Citing a couple of authors to represent the "public heath institutions" that advocate for animal food restriction, whilst also citing ten authors who challenge this notion, is a painfully misleading move. The evidence for reducing most animal foods is actually extensive, with only a small handful of exceptions. Not only that, but it's also questionable whether or not any public health institutions actually advocate for the moderate or heavy restriction of these exceptions. It's unclear, because the terms "moderate" and "heavy" are not clearly defined.
Motte and Bailey:
The paragraph began by referencing the presumed attitudes of "public health institutions" toward animal foods more broadly. A truly extraordinary claim that is not supposed by any of the their reference material. They then follow it up by citing authors who have pushed back specifically on these institutions' attitudes toward red meat and saturated fat. Most public health institutions that are concerned with nutrition do indeed advocate for the restriction of these foods.
"...and saturated fat, which is not exclusive to animal source foods (Astrup et al., 2020; Krauss & Kris Etherton, 2020)."
While there are some plant foods that are high in saturated fat, we need not consume them.
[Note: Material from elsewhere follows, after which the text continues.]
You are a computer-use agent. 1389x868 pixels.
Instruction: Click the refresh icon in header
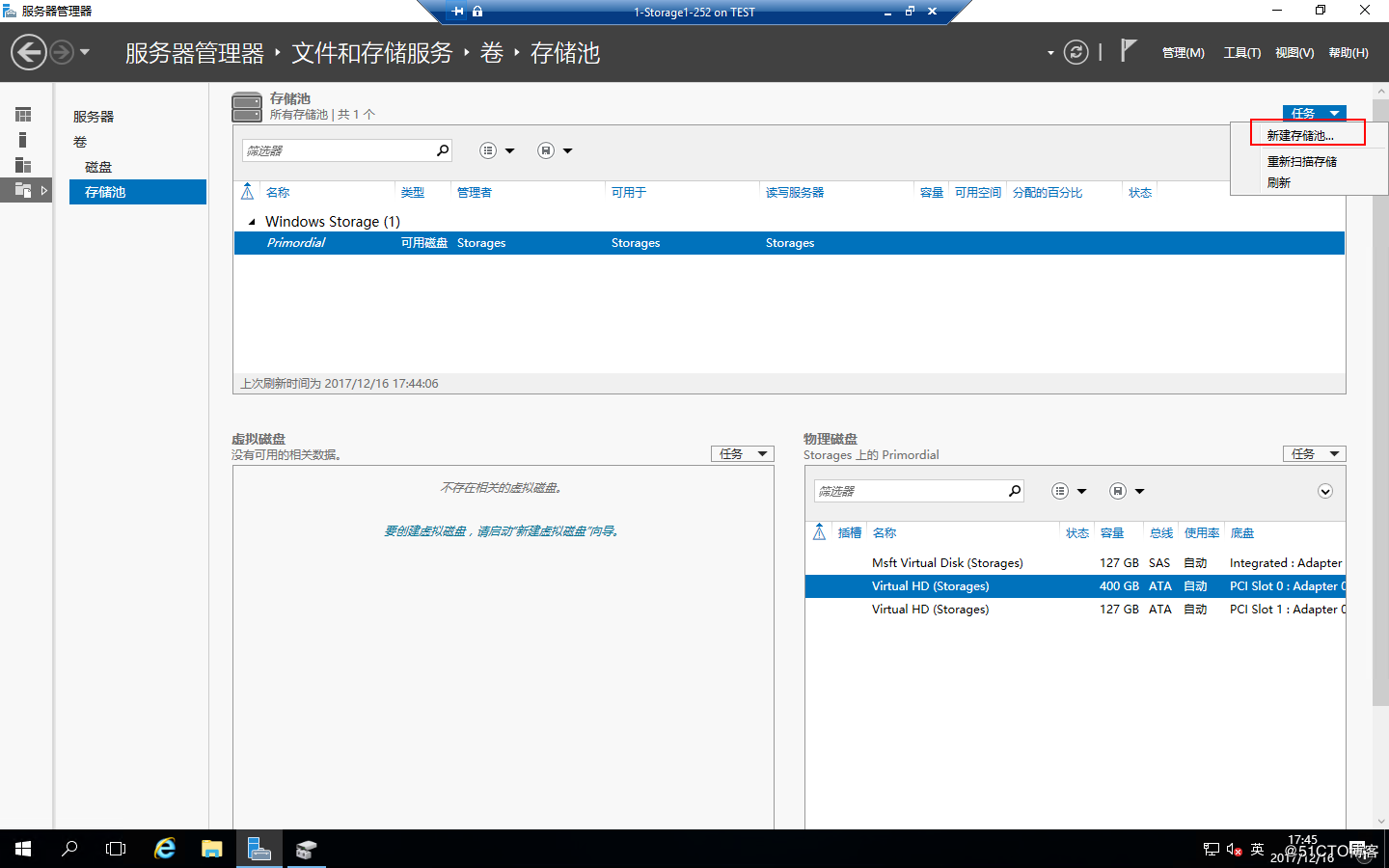pos(1076,52)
Those sources of saturated fat can be avoided on an animal food restricted diet. This is less true of the animal foods that these authors are specifically attempting to defend. Not only that, but no public health institutions are advocating for the consumption of plant foods like coconut or palm oil. So, I'm not even sure what this point is meant to address.
"Among other concerns, one of the objections is that pleas for restriction are based on conflicting findings and observational relationships that are not necessarily causal, suffering from confounding and bias (Grosso et al., 2017; Händel et al., 2020; Hill et al., 2020; Leroy & Barnard, 2020; Nordhagen et al., 2020)."
Confounding is a causal concept. All posited confounders need to be validated as genuine confounders using evidence that meets these authors' bar for causal inference. Otherwise we don't have a reason to consider them confounders at all. The truth is that virtually all accepted confounders in this domain are validated via epidemiological data itself. I can formalize the argument like this:
P1) If evidence that is stronger than the best animal food epidemiology is required to demonstrate causality and confounding is a causal concept, then evidence that is stronger than the best animal food epidemiology is required to validate potential confounders.
P2) Evidence that is stronger than the best animal food epidemiology is required to demonstrate causality.
P3) Confounding is a causal concept.
C) Therefore, evidence that is stronger than the best animal food epidemiology is required to validate potential confounders.
In the above syllogism, the authors could very easily be affirming E and ¬E. If the authors are rejecting epidemiological evidence while simultaneously positing confounders that will be validated with epidemiological evidence, their position would entail a contradiction.
"Unwarranted use of causal language is nonetheless widespread in the interpretation of nutritional epidemiological data, thereby posing a systemic problem and undermining the field’s credibility (Cofield et al., 2010; Ioannidis, 2018)."
Firstly, there is no reference for the claim that causal language is widespread in the interpretation of nutritional epidemiological data. Secondly, even if it were true, nutritional epidemiology has excellent validation for both its results as well as the underpinning methodology, considering its limitations and shortcomings.
If the goalpost for causal inference is human experiments, then the use of causal language is likely to be warranted more often than it is unwarranted. This is due to the high degree of concordance between the results of nutritional epidemiology and randomized controlled trials . Regardless, it's not clear how the widespread use of causal language poses either a systemic problem or undermines the field's credibility. Again, it just isn't clear what the point of these claims is supposed to be.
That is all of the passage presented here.